JD Duarte


Jose Duarte discusses how Russia’s invasion of Ukraine will impact commerce

Ukraine has been known for centuries as the “breadbasket of Europe.” Today, it is largely the breadbasket of the world. Last year, it increased its cereal production by 32% to reach 85.7 million tons. However, Russia’s invasion of the country will alter economies around the world. Jose Duarte, an entrepreneur and commerce expert from Costa Rica, explains what changes might be seen.

If we add Ukraine’s production to that of Russia, they account for a third of world wheat exports, a fifth of corn trade and almost 80% of sunflower oil production. It is not surprising, therefore, that Russia’s invasion of Ukraine has turned grain markets around the world upside down. Yesterday the wholesale cereal markets of Spain suspended the quotations, due to the uncertainty about the exports already committed.

Ukraine has closed its ports and the attack has led to a ban on the navigation of any type of commercial vessel in the Azov Inland Sea. This body of water, which connects the country to the Black Sea, it is to be expected that the food trade will be almost completely cut off. 90% of Ukrainian cereal exports are made by sea.

No one has ventured to what extent the war will affect the price of food in countries around the world, but everyone is sure that it will be noticed. This includes not only grain. Many countries are deficient in maize, which is mainly used for animal feed, and Ukraine is a main supplier. 30% of imports to countries like Spain come from there. Ukraine is also the leading importer of sunflower; it accounts for 60% of everything Spain buys.

To this immediate breakdown of supplies must be added the trade sanctions that the European Union is going to impose on Russia, which will surely cause an impact on trade. Explains Duarte, “It is well known that much of Europe is dependent on Russian gas, but there is a derivative of this that also affects the price of food. Gas is also necessary to manufacture fertilizers, whose price has been rising since the beginning of the pandemic.”

Russia is one of the world’s leading producers of fertilizers and the second-largest producer on the planet of potash, an important nutrient for crops. The interruption of trade with Ukraine and Russia will cause, according to all analysts, a significant rise in inflation in global economies, especially in the energy and food markets, with the consequent loss of purchasing power of consumers.

But the consequences of the war will be even more noticeable in Africa and the Middle East. “Countries such as Egypt and Turkey import more than 75% of their cereals from Russia and Ukraine,” adds Duarte. “And, while China has sided with the conflict, it will also be affected by the invasion: about a third of its corn imports come from Ukraine and are used to feed the world’s largest herd of pigs.”

The conflict has had an impact on the multinational stage since the beginning.

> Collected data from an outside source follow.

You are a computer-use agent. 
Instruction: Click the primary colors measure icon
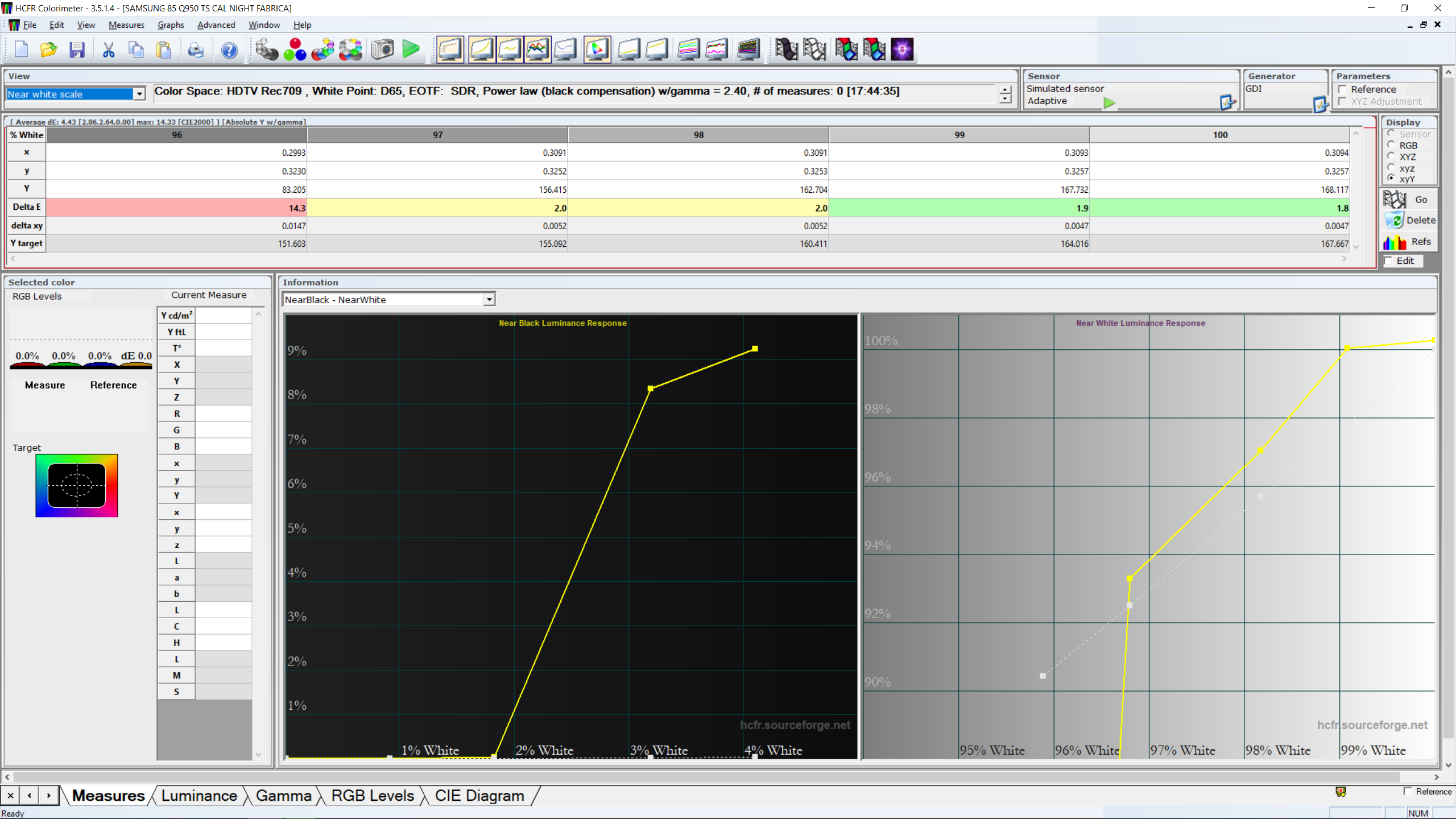coord(295,50)
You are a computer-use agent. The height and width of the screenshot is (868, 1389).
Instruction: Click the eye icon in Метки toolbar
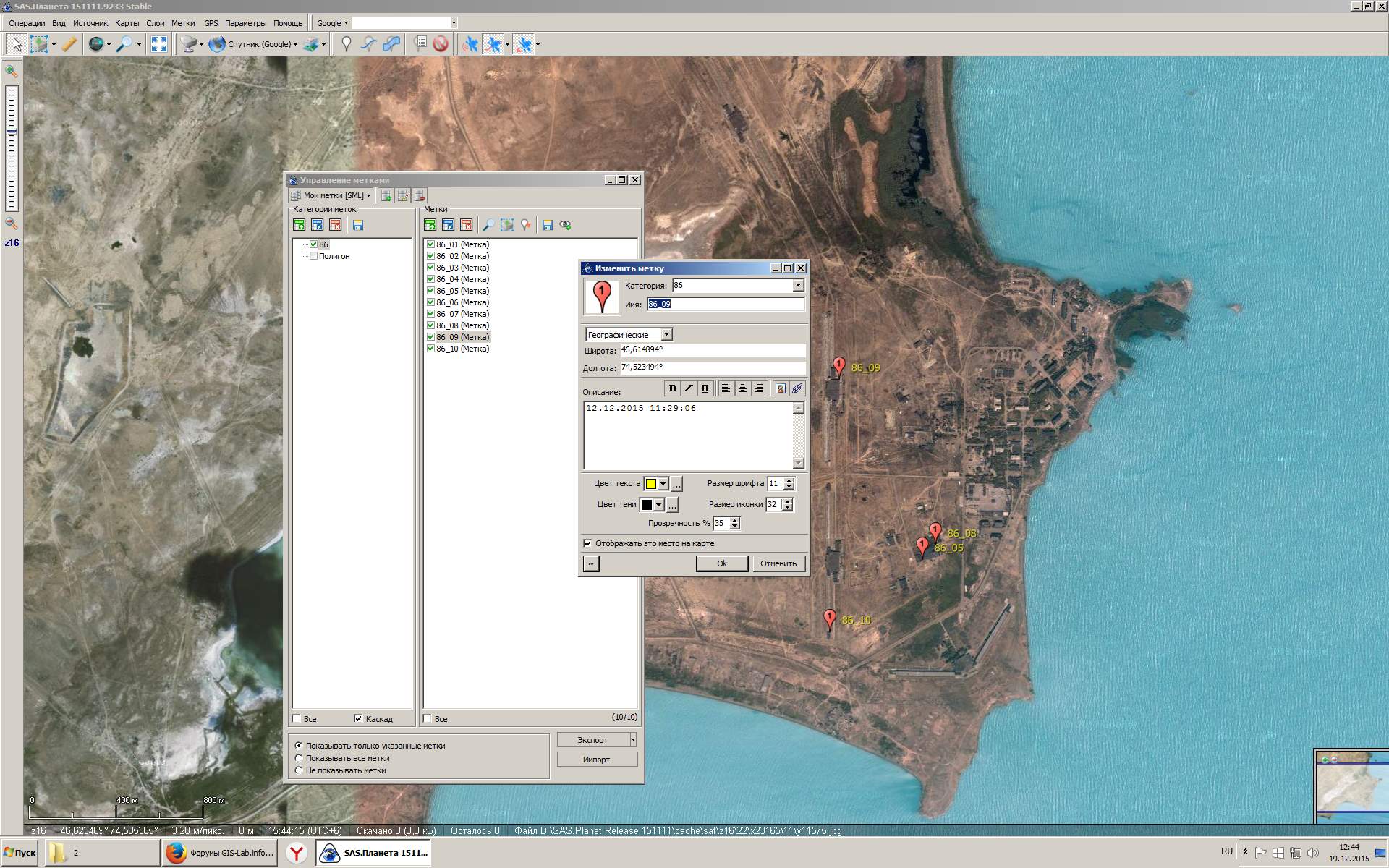coord(566,225)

Since last February 24, the same day that the invasion began, Inditex was forced to suspend shipments. The round-trip route that the Air Bridge Cargo company covers on a regular basis with Moscow was suspended. Probably, the departure of Boeing 747 with the capacity to transport 100 tons of merchandise will also be paralyzed.

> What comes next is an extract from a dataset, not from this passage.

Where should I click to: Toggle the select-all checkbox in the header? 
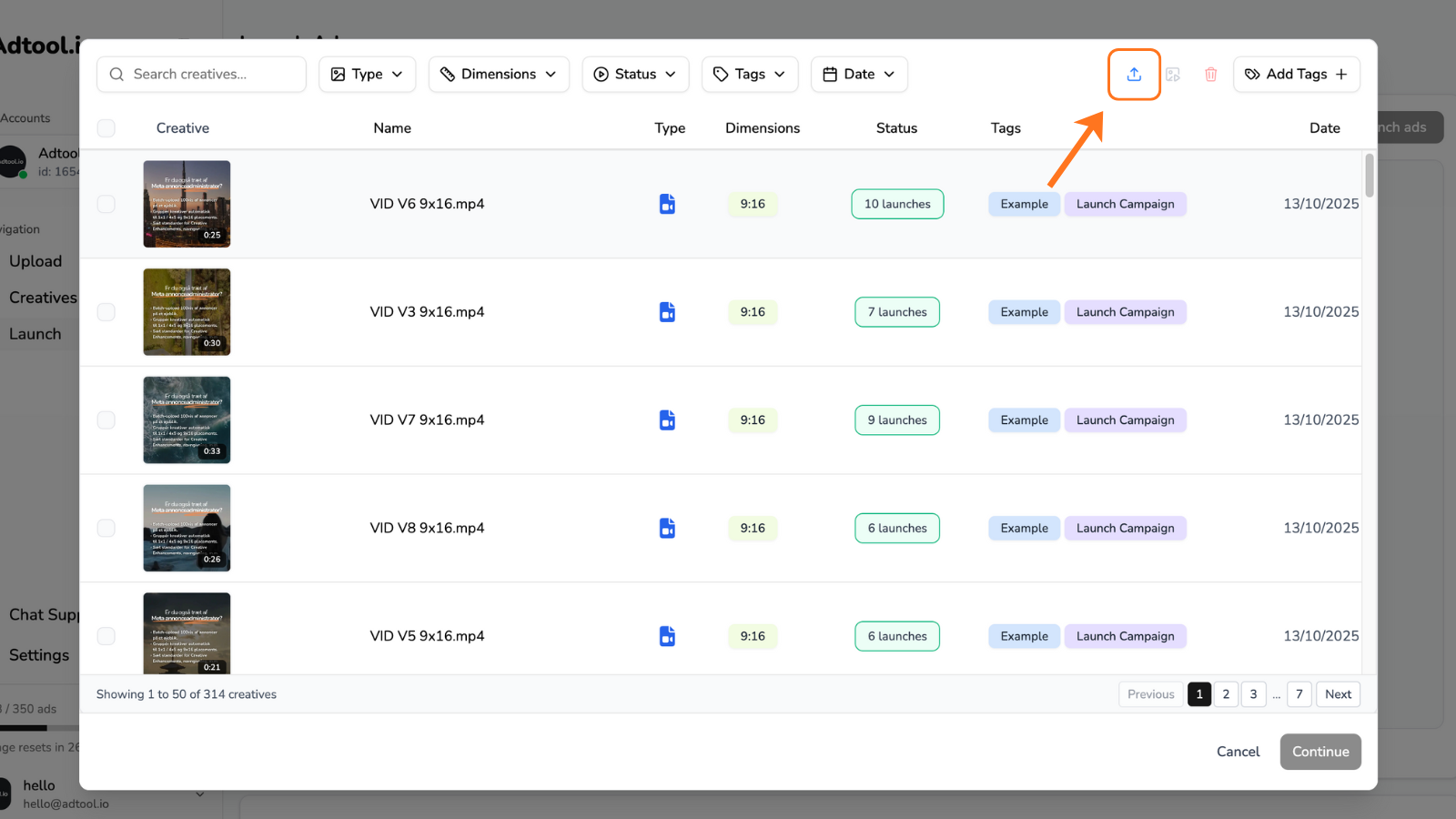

February 25, data that directly affects the supply chain was also known. Specifically, the paralysis of maritime traffic in the Black Sea. According to information from Lloyd’s List Intelligence, more than 100 ships queue in the Kerch Strait inlet, and another 52 wait on the other side, 45 of them with a Russian flag. According to this commercial office, since last February 22, no commercial vessel has crossed the strait.

All of this means that the impact of the invasion will be felt across the globe, not just in Eastern Europe. However, countries have shown their ability to overcome financial and economic challenges before, and will do so again.